O'Connell, Anthony, Sister
O'CONNELL, ANTHONY, SISTER
Civil War nurse; b. Limerick, Ireland, Aug. 15, 1814; d. Cincinnati, Ohio, Dec. 8, 1897. Mary, the daughter of William and Catherine (Murphy) O'Connell, came to the United States as a child and attended the school conducted by the ursuline Sisters in Charlestown, Mass. Through William Tyler, a convert and priest, she became acquainted with Mother Elizabeth seton's foundation at Emmitsburg, Md., and joined the Sisters of Charity in 1835. Two years later, as Sister Anthony, she was sent to Cincinnati, Ohio, to care for orphans. During the next 17 years she was active in the administration of hospitals and homes for children, establishing St.
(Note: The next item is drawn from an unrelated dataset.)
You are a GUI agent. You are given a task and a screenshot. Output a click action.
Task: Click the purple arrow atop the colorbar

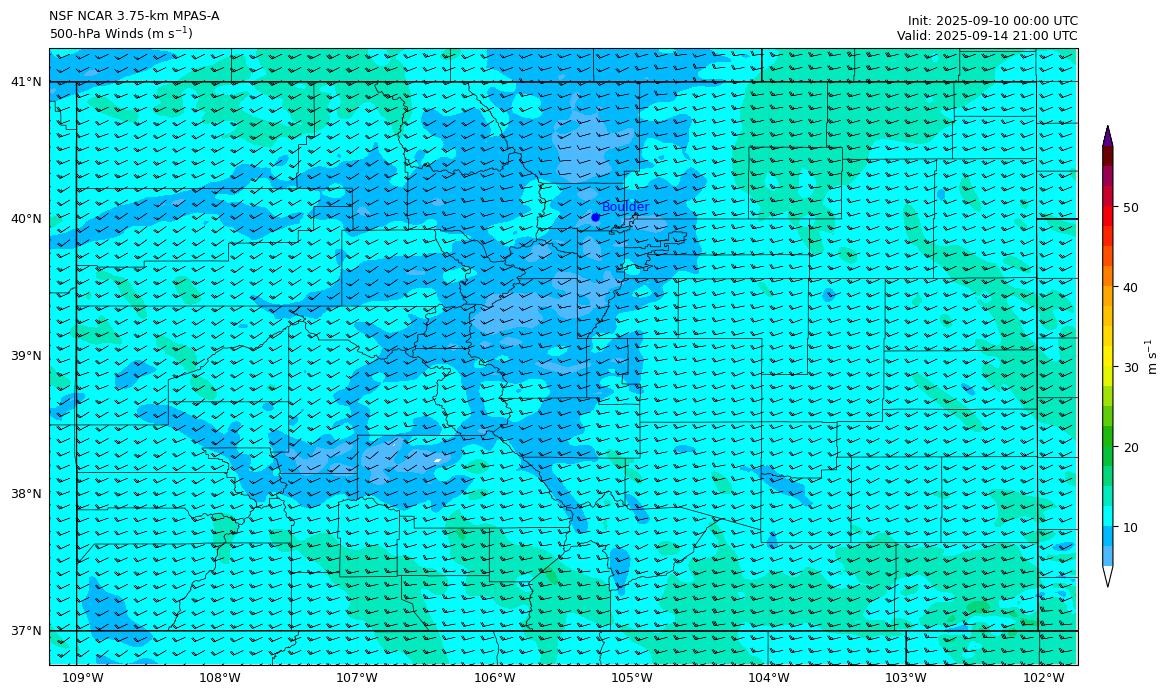tap(1108, 136)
John's Hotel for Invalids as the city's first modern medical institution. In 1852 she was one of the seven founders of the Sisters of Charity of Cincinnati, and she served twice as procuratrix-general of the new congregation. In 1861, in response to a government appeal for nurses, Sister Anthony labored in Cincinnati and at various military hospitals. For her work she was praised as "the Florence Nightingale of America." After the war, her congregation was presented with Cincinnati's former Marine Hospital, which was renamed the Good Samaritan. In 1873 St. Joseph's Infant Home, the first hospital for unmarried mothers and abandoned infants in the area, was opened by the congregation. Until 1882 Sister Anthony was administrator of the Good Samaritan Hospital and also of St. Joseph's Home, where she died.
Bibliography: Archives, Sister of Charity, Mount St. Joseph, Ohio. e. r. jolly, Nuns of the Battlefield (Providence 1927). m. a. mccann, History of Mother Seton's Daughters, 3 v. (New York 1917–23).